• Task
Reproduce the listing word for word, leaving every picture behind.
.....
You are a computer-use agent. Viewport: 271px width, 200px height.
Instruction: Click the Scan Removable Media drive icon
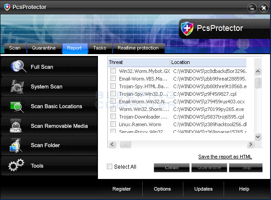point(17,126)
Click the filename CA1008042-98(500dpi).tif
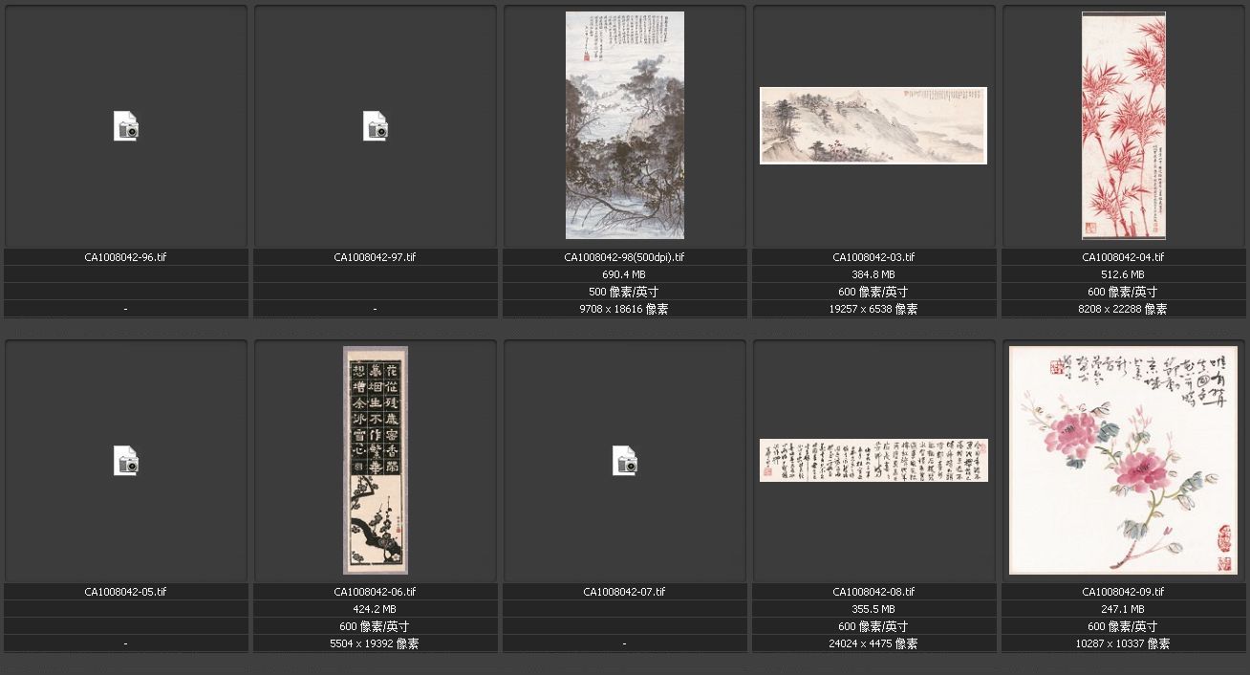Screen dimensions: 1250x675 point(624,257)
.....
• Written response
You are a computer-use agent. Viewport: 271px width, 200px height.
Instruction: Click the Scan Removable Media drive icon
point(17,126)
Click the filename CA1008042-98(500dpi).tif
Screen dimensions: 1250x675 point(624,257)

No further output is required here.